» Challenges
• 1. Translate this sentence from the article on using Veeam with Data Domain into Spanish: "In version 6 of Veeam Backup and Replication we were introduced to the idea of Backup Repositories, and a Backup Repository is nothing more than a destination for your Veeam backups."
• 2. According to the article on using Veeam with Data Domain, which interfaces does a Data Domain appliance provide for getting backup data onto it?
• 3. From the article on using Veeam with Data Domain, copy the passage that begins with the words containing "So how does" and ends with "Side of things.".

» Document excerpt
____________

Using Veeam with Data Domain DeDupe Appliances

Veeam is a disk to disk backup solution which makes restore times much faster than tape backups, but one of the drawbacks is the massive amount of disk space required to keep full backup images for long periods of time (as with any disk to disk backup software). Many people I talk to don’t realize that if they keep a month of tapes, and their full backup is 500GB (for example) then when they move to disk to disk backups they will need over 2TB of disk space. And of course as your retention period grows so does your disk space requirements.

So what is EMC Data Domain? Data Domain is a product which involves both hardware and software, it comes as a 2u or more hardware appliance which has their deduplication software running on it, it is linux based but provides CIFS, NFS, and VTL interfaces for getting your backup data on to the appliance. At its most basic definition a Data Domain is just a linux box with hard drives in it that stores your data…but its the compression and deduplication software they have on it that makes it awesome.

So how does it work with Veeam?

In version 6 of Veeam Backup and Replication we were introduced to the idea of Backup Repositories, and a Backup Repository is nothing more than a destination for your Veeam backups. A repository can be a CIFS share, a Windows local drive, or a Linux Server; when using a Data Domain we will use the CIFS server option. More on how to set up a repository in a minute, but first lets look at how to set up the Data Domain Side of things.

____________

» Given information
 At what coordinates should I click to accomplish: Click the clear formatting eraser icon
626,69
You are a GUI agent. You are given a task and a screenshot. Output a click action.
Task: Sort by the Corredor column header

____________

» Set of answers
• 1. En la versión 6 de Veeam Backup and Replication se nos presentó el concepto de los repositorios de copias de seguridad (Backup Repositories), y un repositorio de copias de seguridad no es más que un destino para sus copias de seguridad de Veeam.

• 2. CIFS, NFS, and VTL interfaces.

• 3.
So how does it work with Veeam?

In version 6 of Veeam Backup and Replication we were introduced to the idea of Backup Repositories, and a Backup Repository is nothing more than a destination for your Veeam backups. A repository can be a CIFS share, a Windows local drive, or a Linux Server; when using a Data Domain we will use the CIFS server option. More on how to set up a repository in a minute, but first lets look at how to set up the Data Domain Side of things.